Rather, Chris is clearly making a point about the distinction between legitimate and illegitimate interests. Like Fareed Zakaria (to whose column Chris was responding), David and Damir express concern about whether Americans (such as Chris) tend to dismiss the interests of others as illegitimate, while refusing to question whether America’s self-proclaimed interests have any greater legitimacy. In short, Americans apply a double standard.

In many ways, this discussion is the latest installment in a long-standing debate between realists and their critics that goes back at least sixty years. At Yalta, Stalin agreed to allow the countries of Soviet-occupied Eastern Europe to elect their own governments. In spite of the agreement, Stalin promptly installed Soviet puppets in every country where he could. Americans were outraged by what they considered a betrayal.

Nonetheless, the great realist scholar Hans Morgenthau argued that the real sin of Yalta was American naivete. Stalin’s actions simply “expressed the traditional national interests of Russia.” Although Russia’s interests ran directly counter to the United States’ own interests in Eastern Europe, moral condemnation of Stalin’s behavior was foolish. Morgenthau certainly agreed as an individual that democracy was superior to Communism and that lying is reprehensible. But the morality of states is not subject to the same rules as the morality of individuals. (See Morgenthau’s book ‘In Defense of the National Interest, p.108)

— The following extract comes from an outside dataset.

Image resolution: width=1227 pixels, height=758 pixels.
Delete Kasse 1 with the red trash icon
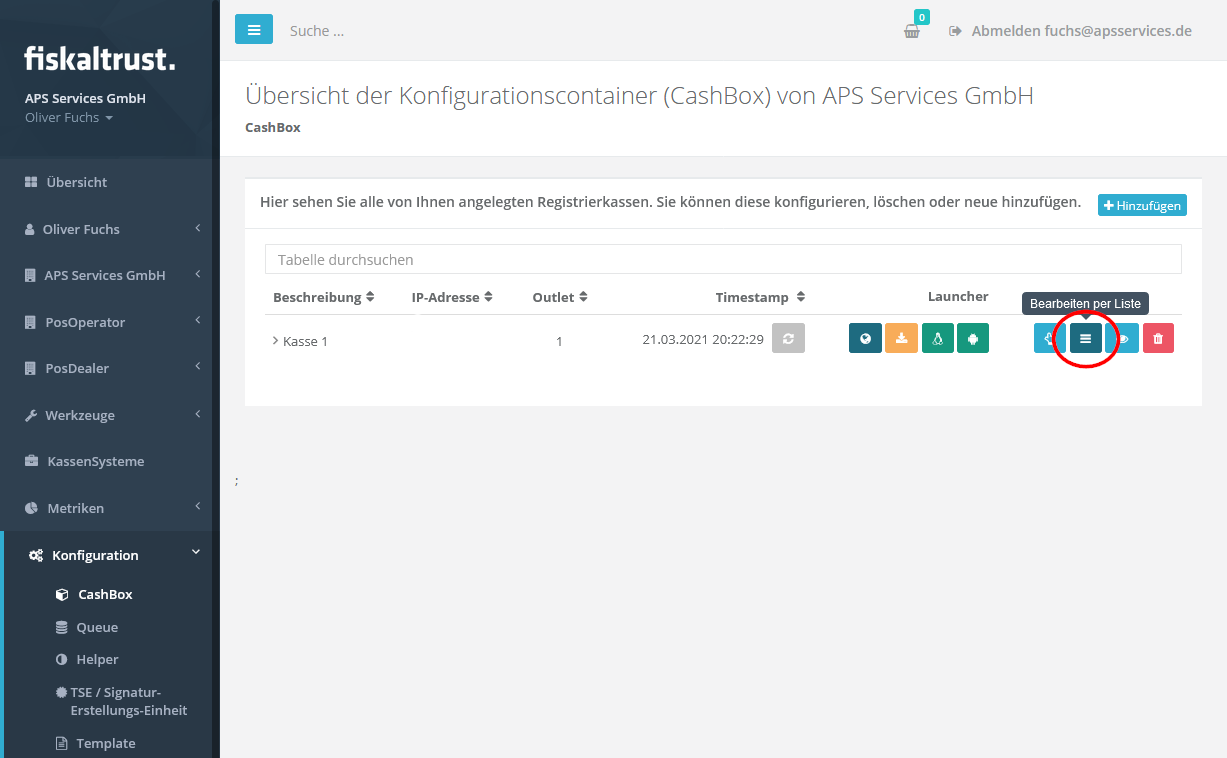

Then as now, realist principles lead to the conclusion that certain interests considered illegitimate on moral grounds should be treated as legitimate on geopolitical grounds. In that vein, David suggests “it would behoove us to recognize the primacy of the geopolitical dimension to every move we make.” Assuming the primacy of geopolitics entails an a priori commitment to realist conclusions, regardless of the facts on the ground. This line of argument has often led the critics of realism to argue that is no less ideological and no more realistic than its competitors.

Addressing specific examples doesn’t necessarily clarify which interests are legitimate. Chris and Damir raise the example of Syrian interference in Lebanon, which has long entailed a bloody violation of Lebanese sovereignty. As Damir correctly intuits, one’s assessment of Syria’s behavior depends on one’s broader ideas about whether this sort of power politics is legitimate. I suspect that Chris and I would take one side of this issue, while Damir and David take the other.

For the moment, I will delay my obligation to make an affirmative case that moral principles are essential to sound analysis of both our national interest and to the distinction of legitimate interests from illegitimate ones. My bottom line is simply that when we talk about legitimate and illegitimate interests, it is essential to recognize how much one’s own judgments (and those of others) draw on contending and well-established traditions in American foreign policy.